_Requirement_
List each line of the data that holds the string "пошаговый".

== The records

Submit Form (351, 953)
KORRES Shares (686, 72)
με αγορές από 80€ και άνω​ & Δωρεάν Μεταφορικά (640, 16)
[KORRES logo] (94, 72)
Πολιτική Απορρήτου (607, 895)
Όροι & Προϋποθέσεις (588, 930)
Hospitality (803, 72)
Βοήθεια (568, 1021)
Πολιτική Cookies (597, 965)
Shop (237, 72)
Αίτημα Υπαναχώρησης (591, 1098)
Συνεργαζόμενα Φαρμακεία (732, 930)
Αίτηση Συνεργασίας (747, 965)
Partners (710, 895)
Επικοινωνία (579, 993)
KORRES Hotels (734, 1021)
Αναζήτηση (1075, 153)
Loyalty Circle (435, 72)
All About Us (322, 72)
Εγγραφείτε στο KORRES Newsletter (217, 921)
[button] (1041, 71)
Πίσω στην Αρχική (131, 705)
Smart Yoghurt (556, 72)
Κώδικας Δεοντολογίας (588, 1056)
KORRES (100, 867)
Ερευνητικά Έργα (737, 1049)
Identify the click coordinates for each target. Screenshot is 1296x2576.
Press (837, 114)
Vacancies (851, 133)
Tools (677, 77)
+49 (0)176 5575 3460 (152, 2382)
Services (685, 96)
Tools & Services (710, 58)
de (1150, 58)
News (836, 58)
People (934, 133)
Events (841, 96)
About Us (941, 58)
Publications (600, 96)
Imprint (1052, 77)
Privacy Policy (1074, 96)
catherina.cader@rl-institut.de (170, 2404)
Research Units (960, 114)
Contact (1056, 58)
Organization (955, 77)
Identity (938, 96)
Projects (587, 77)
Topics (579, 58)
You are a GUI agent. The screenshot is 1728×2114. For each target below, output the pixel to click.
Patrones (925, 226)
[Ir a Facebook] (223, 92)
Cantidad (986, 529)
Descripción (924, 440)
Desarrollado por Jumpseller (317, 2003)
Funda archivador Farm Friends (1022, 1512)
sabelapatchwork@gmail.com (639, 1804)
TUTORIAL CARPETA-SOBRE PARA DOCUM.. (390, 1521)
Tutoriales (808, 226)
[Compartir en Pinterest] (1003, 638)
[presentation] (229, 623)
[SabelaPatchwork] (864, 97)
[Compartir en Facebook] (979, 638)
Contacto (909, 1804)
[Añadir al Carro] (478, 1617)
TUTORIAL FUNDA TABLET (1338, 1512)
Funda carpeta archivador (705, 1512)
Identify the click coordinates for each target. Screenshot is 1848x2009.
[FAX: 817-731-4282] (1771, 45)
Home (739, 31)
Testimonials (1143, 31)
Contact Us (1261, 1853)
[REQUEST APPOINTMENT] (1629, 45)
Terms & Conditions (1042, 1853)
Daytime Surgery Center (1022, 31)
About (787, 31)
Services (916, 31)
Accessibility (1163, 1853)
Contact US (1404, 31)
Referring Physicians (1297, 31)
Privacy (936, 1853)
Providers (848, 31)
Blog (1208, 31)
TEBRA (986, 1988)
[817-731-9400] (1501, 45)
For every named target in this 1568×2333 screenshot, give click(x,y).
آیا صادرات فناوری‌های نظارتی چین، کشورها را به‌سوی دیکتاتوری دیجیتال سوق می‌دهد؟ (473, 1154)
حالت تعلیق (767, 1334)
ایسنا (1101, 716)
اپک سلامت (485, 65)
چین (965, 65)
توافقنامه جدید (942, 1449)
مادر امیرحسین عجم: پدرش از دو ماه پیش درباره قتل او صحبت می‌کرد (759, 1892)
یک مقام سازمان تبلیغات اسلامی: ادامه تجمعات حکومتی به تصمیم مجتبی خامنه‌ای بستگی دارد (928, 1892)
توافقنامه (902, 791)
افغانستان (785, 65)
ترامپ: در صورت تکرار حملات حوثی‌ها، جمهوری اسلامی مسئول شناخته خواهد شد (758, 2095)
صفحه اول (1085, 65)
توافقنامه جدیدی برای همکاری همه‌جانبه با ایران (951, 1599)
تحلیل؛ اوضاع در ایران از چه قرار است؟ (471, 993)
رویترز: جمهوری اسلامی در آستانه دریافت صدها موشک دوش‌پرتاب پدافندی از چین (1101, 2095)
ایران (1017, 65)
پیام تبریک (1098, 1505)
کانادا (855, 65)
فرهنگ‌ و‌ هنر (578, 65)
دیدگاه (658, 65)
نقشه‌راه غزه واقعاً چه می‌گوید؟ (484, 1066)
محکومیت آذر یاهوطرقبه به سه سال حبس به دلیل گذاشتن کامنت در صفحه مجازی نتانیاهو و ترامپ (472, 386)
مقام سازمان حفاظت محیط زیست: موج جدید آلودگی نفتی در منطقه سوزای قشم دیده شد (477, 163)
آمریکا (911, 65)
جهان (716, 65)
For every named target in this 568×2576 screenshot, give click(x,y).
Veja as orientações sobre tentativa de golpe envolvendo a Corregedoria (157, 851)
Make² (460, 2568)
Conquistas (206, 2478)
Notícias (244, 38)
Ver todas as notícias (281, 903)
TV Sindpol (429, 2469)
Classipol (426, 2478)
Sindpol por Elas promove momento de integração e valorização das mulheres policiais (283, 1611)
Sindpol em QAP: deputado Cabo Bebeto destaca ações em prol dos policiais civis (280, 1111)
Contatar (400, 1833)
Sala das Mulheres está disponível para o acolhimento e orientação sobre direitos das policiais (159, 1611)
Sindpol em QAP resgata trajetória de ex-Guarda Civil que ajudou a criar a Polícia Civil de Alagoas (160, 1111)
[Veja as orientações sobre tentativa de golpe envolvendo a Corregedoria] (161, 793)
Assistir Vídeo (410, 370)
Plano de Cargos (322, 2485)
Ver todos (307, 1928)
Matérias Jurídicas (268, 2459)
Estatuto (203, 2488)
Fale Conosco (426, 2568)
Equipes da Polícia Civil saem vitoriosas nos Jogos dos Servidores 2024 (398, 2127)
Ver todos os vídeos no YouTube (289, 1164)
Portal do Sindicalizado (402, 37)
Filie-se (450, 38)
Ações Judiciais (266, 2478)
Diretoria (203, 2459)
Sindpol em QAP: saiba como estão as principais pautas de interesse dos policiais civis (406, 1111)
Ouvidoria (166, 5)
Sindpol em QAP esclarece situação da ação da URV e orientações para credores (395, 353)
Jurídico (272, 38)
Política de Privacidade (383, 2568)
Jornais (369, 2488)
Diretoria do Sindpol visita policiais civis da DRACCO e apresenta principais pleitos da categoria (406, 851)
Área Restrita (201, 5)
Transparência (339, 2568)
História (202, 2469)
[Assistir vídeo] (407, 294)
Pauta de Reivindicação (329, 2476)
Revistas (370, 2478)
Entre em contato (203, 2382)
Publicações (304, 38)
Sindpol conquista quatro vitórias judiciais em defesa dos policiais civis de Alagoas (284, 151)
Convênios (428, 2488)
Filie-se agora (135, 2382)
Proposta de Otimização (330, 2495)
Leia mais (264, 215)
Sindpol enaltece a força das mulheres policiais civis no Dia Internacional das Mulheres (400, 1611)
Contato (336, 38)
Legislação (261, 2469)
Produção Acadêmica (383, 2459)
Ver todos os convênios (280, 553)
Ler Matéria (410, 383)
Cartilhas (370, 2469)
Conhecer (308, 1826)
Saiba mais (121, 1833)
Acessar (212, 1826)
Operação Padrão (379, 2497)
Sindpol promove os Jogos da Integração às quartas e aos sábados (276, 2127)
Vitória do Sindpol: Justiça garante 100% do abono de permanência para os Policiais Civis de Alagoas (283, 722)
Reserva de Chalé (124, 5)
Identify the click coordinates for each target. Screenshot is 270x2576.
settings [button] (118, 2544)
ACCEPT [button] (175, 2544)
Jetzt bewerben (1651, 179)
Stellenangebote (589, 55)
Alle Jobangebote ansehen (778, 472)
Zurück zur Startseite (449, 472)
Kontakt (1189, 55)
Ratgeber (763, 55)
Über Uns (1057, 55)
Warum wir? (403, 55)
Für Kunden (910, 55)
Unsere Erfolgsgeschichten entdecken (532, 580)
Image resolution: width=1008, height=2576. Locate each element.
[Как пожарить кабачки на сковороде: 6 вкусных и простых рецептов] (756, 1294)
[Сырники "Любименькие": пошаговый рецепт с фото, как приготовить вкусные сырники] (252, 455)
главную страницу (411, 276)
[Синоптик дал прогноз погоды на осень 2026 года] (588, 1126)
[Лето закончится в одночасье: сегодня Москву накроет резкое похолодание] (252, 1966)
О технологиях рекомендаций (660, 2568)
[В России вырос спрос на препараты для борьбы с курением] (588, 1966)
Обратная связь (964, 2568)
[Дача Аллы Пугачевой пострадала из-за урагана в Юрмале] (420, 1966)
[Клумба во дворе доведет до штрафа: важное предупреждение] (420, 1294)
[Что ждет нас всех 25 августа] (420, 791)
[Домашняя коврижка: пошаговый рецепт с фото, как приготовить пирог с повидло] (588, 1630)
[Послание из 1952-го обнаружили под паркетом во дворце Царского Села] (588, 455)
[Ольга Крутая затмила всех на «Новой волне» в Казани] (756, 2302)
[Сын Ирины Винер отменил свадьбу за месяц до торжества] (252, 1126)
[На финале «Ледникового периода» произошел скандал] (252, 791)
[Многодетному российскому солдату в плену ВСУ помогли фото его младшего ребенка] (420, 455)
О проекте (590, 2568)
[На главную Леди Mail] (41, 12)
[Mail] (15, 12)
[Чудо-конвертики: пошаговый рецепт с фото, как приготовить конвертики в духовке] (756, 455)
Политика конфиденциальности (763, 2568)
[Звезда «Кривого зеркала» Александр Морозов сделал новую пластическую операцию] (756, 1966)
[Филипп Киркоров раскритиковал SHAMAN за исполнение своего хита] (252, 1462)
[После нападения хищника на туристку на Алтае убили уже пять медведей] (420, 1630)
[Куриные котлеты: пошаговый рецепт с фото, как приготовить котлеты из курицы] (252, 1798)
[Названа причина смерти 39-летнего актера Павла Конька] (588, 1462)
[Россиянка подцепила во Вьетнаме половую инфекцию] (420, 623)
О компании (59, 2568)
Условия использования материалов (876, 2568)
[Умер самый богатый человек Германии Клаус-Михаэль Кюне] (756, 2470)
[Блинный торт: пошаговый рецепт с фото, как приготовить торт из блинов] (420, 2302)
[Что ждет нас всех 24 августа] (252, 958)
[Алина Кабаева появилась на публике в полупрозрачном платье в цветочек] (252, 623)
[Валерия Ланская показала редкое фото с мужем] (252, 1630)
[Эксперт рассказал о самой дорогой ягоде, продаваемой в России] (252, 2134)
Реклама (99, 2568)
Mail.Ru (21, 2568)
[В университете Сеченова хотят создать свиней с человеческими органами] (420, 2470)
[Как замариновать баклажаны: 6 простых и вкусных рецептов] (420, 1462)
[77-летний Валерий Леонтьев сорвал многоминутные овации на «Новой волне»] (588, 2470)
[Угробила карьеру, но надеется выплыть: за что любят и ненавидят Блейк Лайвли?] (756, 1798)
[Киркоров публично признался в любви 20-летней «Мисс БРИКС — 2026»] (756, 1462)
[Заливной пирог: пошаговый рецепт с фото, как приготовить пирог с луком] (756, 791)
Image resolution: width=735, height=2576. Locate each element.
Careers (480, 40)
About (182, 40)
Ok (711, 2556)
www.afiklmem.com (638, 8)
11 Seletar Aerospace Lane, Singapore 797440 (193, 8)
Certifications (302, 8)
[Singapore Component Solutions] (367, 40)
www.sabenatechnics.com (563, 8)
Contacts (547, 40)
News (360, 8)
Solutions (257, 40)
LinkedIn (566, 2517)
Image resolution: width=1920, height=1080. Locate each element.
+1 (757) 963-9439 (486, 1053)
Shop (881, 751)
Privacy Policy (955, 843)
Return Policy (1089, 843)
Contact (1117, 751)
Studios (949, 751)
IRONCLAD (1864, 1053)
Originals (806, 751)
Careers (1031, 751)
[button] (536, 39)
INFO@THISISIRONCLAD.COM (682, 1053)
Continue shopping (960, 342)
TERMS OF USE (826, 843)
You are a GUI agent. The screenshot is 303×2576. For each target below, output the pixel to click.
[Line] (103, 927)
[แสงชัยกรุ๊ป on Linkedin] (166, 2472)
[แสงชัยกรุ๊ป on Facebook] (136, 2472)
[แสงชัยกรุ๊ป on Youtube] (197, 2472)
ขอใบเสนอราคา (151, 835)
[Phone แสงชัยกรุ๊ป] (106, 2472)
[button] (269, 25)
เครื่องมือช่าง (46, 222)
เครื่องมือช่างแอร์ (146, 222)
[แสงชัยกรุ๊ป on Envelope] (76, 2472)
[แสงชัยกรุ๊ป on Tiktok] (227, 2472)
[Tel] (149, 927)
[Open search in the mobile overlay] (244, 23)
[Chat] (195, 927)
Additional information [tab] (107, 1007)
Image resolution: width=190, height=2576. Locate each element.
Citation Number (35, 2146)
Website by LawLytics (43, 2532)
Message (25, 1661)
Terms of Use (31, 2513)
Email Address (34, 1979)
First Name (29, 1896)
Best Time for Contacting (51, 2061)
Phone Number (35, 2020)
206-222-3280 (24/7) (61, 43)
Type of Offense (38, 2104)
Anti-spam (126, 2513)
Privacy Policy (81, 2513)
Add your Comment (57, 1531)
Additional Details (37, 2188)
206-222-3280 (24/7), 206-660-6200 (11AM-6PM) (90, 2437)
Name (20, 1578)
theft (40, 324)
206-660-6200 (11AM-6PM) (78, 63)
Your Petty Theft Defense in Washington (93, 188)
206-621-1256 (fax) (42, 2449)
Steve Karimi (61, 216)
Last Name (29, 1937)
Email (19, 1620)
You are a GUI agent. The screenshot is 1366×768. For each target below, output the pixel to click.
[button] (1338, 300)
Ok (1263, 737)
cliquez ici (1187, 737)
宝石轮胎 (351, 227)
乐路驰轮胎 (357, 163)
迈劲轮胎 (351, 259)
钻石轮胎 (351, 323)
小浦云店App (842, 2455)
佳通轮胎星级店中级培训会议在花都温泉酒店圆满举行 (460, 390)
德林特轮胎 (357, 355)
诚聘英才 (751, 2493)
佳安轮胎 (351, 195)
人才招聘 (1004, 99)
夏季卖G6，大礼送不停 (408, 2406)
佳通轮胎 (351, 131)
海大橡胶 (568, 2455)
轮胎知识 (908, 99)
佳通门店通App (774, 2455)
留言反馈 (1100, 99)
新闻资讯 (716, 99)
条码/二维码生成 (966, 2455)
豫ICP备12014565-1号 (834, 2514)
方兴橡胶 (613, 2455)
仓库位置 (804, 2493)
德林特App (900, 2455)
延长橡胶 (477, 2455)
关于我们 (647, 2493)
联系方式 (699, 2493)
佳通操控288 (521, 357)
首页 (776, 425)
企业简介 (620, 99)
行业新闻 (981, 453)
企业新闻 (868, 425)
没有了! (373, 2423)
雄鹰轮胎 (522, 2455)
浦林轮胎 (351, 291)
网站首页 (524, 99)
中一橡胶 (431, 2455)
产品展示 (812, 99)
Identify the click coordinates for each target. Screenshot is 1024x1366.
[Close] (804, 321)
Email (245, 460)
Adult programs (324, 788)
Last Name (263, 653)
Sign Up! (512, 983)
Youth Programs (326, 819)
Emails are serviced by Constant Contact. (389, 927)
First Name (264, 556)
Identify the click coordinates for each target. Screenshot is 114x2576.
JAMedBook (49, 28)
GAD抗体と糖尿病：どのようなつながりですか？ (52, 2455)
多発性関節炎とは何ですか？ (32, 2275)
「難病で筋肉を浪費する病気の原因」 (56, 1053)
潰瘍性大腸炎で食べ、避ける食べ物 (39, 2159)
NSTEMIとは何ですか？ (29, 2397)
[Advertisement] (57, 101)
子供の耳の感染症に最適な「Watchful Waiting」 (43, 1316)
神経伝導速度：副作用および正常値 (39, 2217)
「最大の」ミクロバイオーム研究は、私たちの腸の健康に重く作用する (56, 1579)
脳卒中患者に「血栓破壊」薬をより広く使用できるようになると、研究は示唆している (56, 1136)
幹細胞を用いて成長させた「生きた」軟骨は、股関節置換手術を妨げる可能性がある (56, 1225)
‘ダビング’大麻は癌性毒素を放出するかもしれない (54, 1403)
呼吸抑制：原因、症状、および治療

====

_Your response_
[Сырники "Любименькие": пошаговый рецепт с фото, как приготовить вкусные сырники] (252, 455)
[Домашняя коврижка: пошаговый рецепт с фото, как приготовить пирог с повидло] (588, 1630)
[Чудо-конвертики: пошаговый рецепт с фото, как приготовить конвертики в духовке] (756, 455)
[Куриные котлеты: пошаговый рецепт с фото, как приготовить котлеты из курицы] (252, 1798)
[Блинный торт: пошаговый рецепт с фото, как приготовить торт из блинов] (420, 2302)
[Заливной пирог: пошаговый рецепт с фото, как приготовить пирог с луком] (756, 791)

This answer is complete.